En ce qui concerne la distribution de la presse, mais également du livre, il me semble que le système occasionne l'impression et le transport de quantités déraisonnables de papier. Il faudrait étudier la possibilité d'évolutions technologiques permettant par exemple d'imprimer directement les livres et les titres à la demande des lecteurs.
Globalement nous constatons la stagnation des aides. Par exemple, les crédits destinés au soutien à l'expression radiophonique restent constants alors même que les radios constituent un réel vecteur d'information dans les territoires.
Nous sommes dans une période intermédiaire après l'adoption de deux lois importantes sur les droits voisins et sur la modernisation de la distribution. Il est manifestement trop tôt pour en tirer les conséquences. Presstalis me paraît porter les principaux enjeux financiers pour les années à venir et je déplore que l'Etat tarde à définir clairement sa position. À cet égard, envisage-t-il de favoriser l'adossement de l'entreprise à un autre opérateur ? Enfin, je m'interroge sur les conséquences en région de la contraction des aides versées à La Poste.
Je souhaite revenir sur la problématique des droits voisins déjà évoquée lors de l'adoption de la proposition de loi de notre collègue David Assouline. Je suis sans illusion sur l'attitude de Google devant ce nouveau cadre législatif et la capacité d'évitement de ces entreprises vis-à-vis de ses obligations en la matière. Il me semble important d'examiner l'évolution de l'attitude de Google et de demeurer attentif et combattif face aux géants d'internet peu soucieux de se plier aux réglementations nationales.

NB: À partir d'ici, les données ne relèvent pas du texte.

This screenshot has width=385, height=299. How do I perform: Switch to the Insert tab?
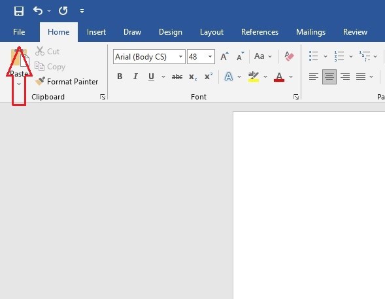96,32
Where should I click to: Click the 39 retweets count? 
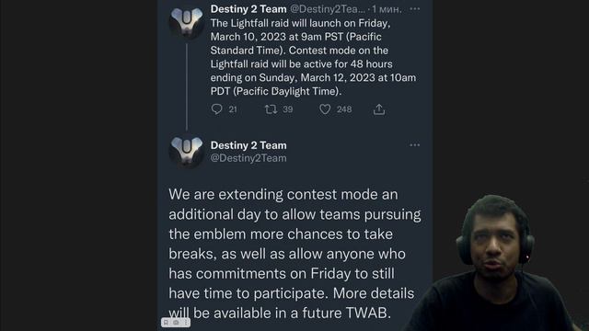[x=288, y=109]
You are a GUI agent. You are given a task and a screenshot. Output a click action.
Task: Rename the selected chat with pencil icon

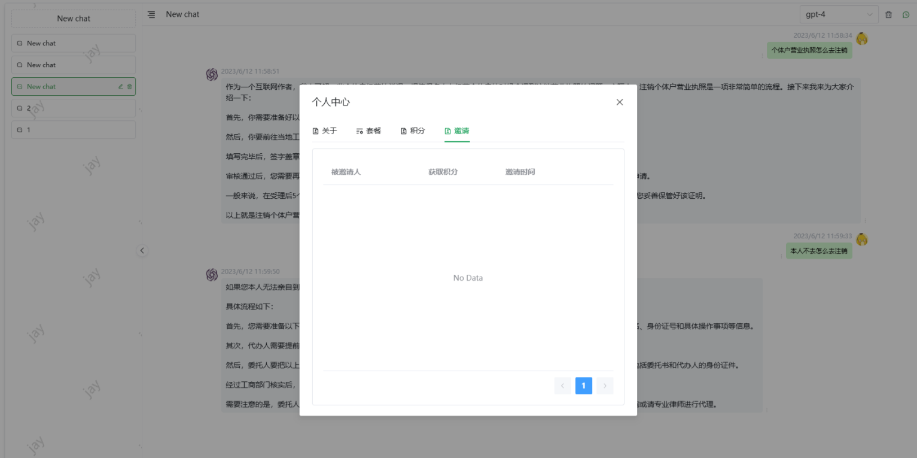tap(120, 87)
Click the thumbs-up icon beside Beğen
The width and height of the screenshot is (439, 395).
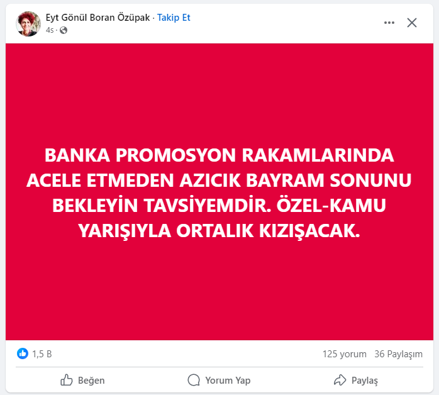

Je voudrais également souligner l'intérêt de la dernière enquête du Conseil supérieur de l'audiovisuel (CSA) sur les algorithmes des plateformes en ligne. Elle a montré notamment l'absence de pluralité dans la mise à disposition de l'information. L'idée avancée de la création de « tiers de confiance » capables d'examiner de manière impartiale ces algorithmes semble une piste législative intéressante.
Pour répondre à notre collègue André Gattolin, je souhaite lui préciser que mon rapport met l'accent sur les aides à la presse, avec des données pour chaque titre. Il pourra donc, dans celui-ci, prendre connaissance de l'ensemble des chiffres en ce domaine.
Les aides les plus importantes destinées au passage au numérique, rassemblées dans le Fonds Stratégique pour le développement de la Presse (FDPS), ont été largement détournées au seul profit d'un renflouement financier de Presstalis, comme je l'ai exposé l'année dernière. J'ai d'ailleurs interrogé le ministre la semaine dernière sur cette question, et sur l'extension des aides au pluralisme à la presse en ligne, sans obtenir à ce stade de réponse claire.
Mme Vérien a évoqué le passage pour la presse à une version dématérialisée avec vente des titres par les dépositaires de presse. Il est évident que tant la livraison que le retour de la presse « papier » pose actuellement un problème de manutention et de coût, y compris pour le retour des invendus. La mise à disposition d'une impression ponctuelle par les revendeurs de presse de ces titres est une évolution qui nécessite une étude préalable au regard des aides accordées tout en sachant que la vente au numéro est en perte de vitesse sur ce type de publication.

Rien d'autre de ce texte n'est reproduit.